Keterangan Purnamasidi di Jakarta pada Rabu (22/1) menggarisbawahi pentingnya kebijakan yang adaptif dan relevan. Keselarasan program Kemendikdasmen dengan kebutuhan riil masyarakat menjadi indikator keberhasilan. Ini merupakan langkah maju dalam upaya peningkatan kualitas pendidikan di Indonesia.

Tiga Persoalan Krusial Pendidikan Nasional yang Mendesak Ditangani

Di balik apresiasi, Purnamasidi menyoroti tiga persoalan mendasar yang masih menjadi pekerjaan rumah bagi sektor pendidikan. Pertama, kesejahteraan tenaga pendidik yang dinilai belum sepenuhnya memadai. Ini mencakup guru dari jenjang TK hingga SMA/sederajat.

Kedua, pemerataan dan peningkatan sarana-prasarana pendidikan, khususnya di daerah-daerah terpencil dan tertinggal. Kesenjangan fasilitas masih menjadi penghalang akses pendidikan berkualitas. Ketiga, peningkatan kompetensi pendidik agar selaras dengan tuntutan kualitas pembelajaran dan perkembangan zaman.

Penyelesaian ketiga persoalan ini, menurut Purnamasidi, sangat bergantung pada ketersediaan dan fokus anggaran pendidikan. Ia menekankan bahwa dampak anggaran pendidikan yang besar belum sepenuhnya optimal dirasakan di lapangan. Hal ini membutuhkan strategi pengalokasian yang lebih tepat sasaran.

Tantangan Anggaran dan Urgensi Data Akurat untuk Pendidikan

Meskipun alokasi anggaran pendidikan nasional mencapai sekitar Rp757,8 triliun, Purnamasidi menilai dampaknya belum sepenuhnya optimal. Angka ini merupakan amanat konstitusi yang harus benar-benar diprioritaskan untuk kepentingan pendidikan. Ia menegaskan bahwa “Anggaran pendidikan adalah mandat konstitusi dan harus benar-benar diprioritaskan untuk pendidikan, bukan untuk kepentingan lain.”

Purnamasidi menekankan bahwa “Masalah anggaran ini sebenarnya bisa diselesaikan dengan mudah, jika anggaran pendidikan sebesar Rp757,8 triliun itu benar-benar digunakan sepenuhnya untuk kepentingan pendidikan.” Ia juga menyoroti pentingnya dukungan data dan perhitungan yang akurat dari pemerintah kepada DPR RI. Data ini krusial untuk rekomendasi kebijakan.

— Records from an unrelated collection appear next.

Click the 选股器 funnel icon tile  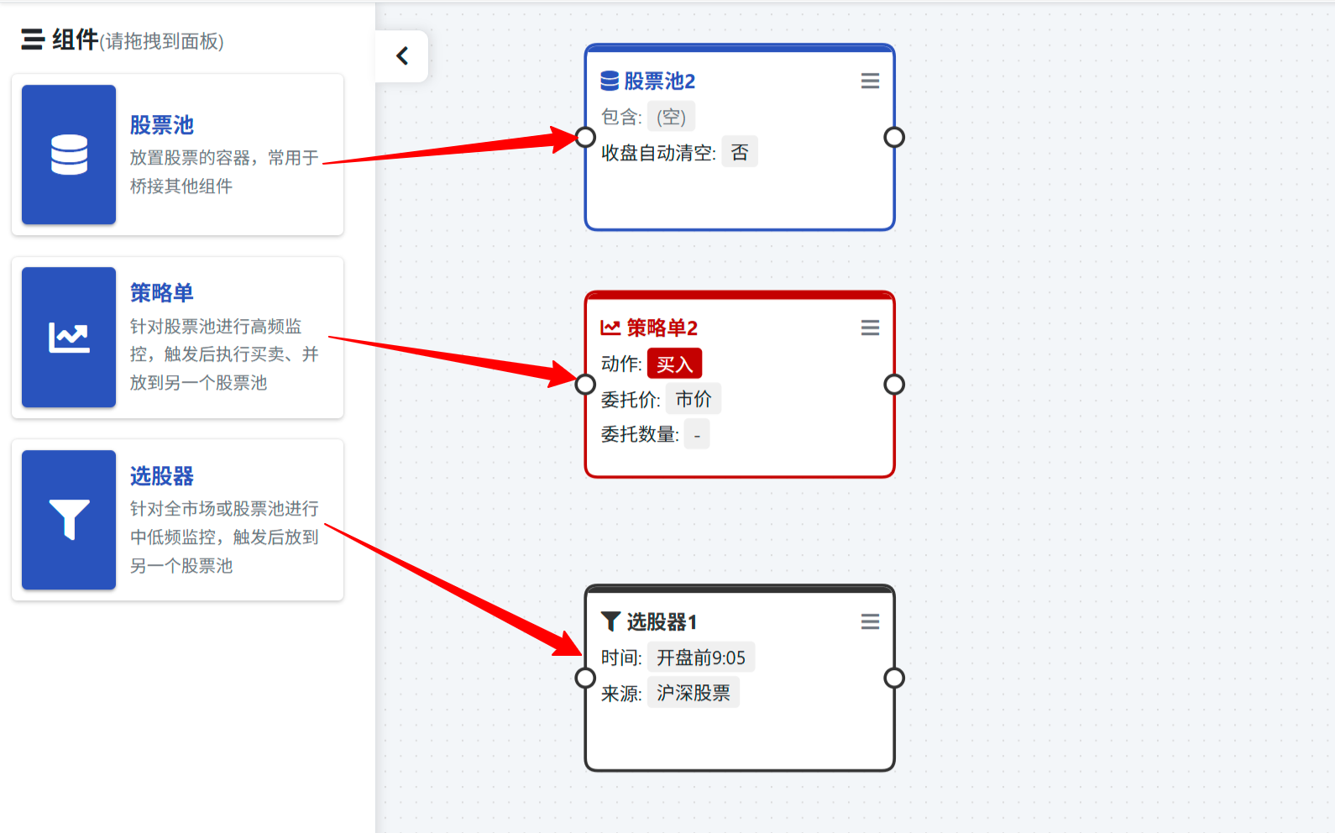point(69,520)
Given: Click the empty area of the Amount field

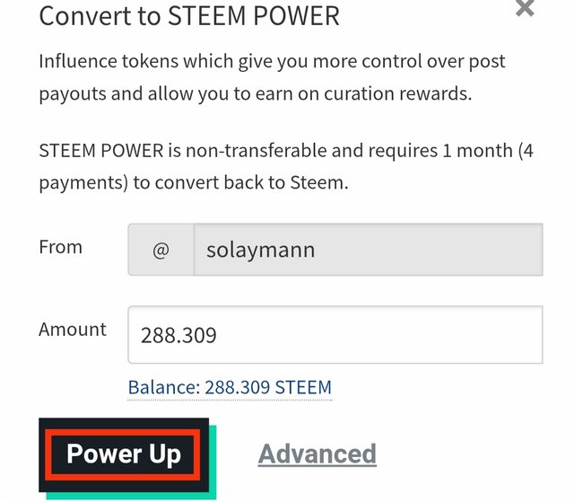Looking at the screenshot, I should coord(404,335).
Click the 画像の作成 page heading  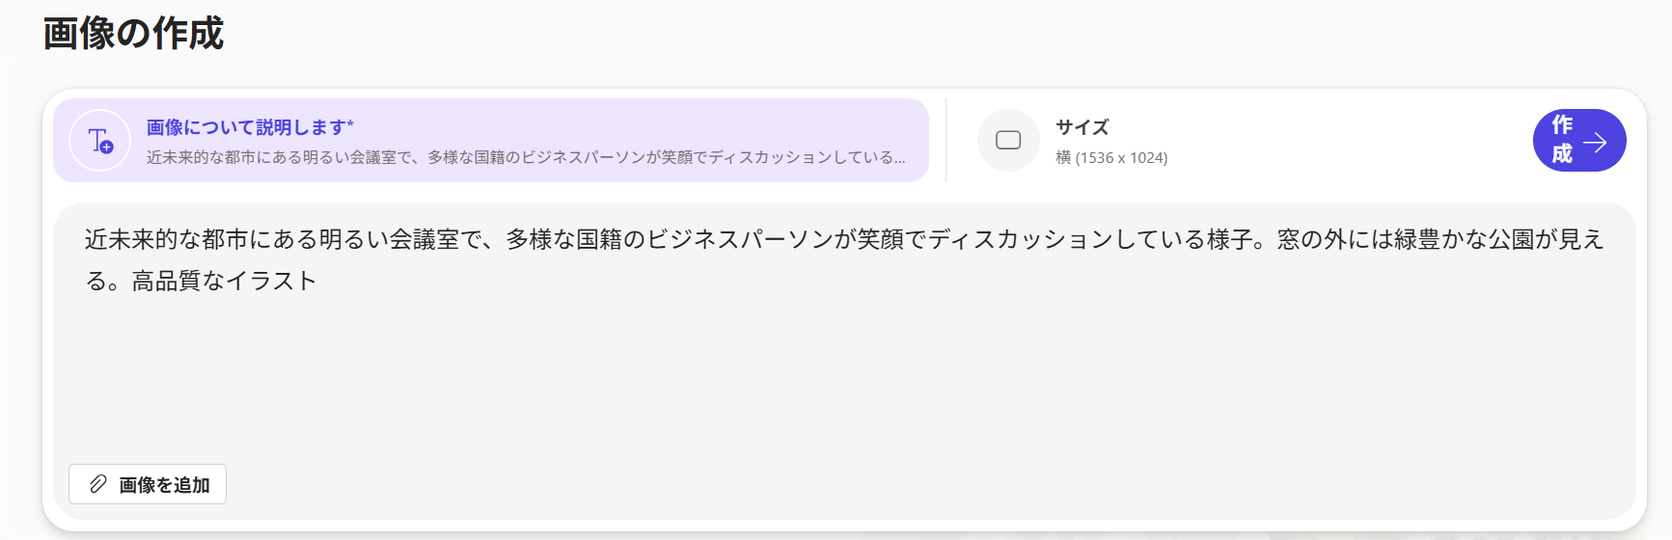point(133,34)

Dua hal yang dinilai mendesak adalah perhitungan angka ideal kesejahteraan tenaga pendidik dari TK hingga SMA/sederajat, serta angka ideal satuan biaya Bantuan Operasional Sekolah (BOS). Purnamasidi menyatakan, “DPR perlu didukung dengan data yang jelas. Berapa angka ideal untuk kesejahteraan guru dari TK sampai SMA, dan berapa satuan biaya BOS yang benar-benar sesuai kebutuhan sekolah. Ini penting sebagai dasar rekomendasi dalam pembahasan amandemen Undang-Undang Sistem Pendidikan Nasional yang sedang berjalan.” Keberpihakan anggaran memerlukan keputusan dan keberanian politik.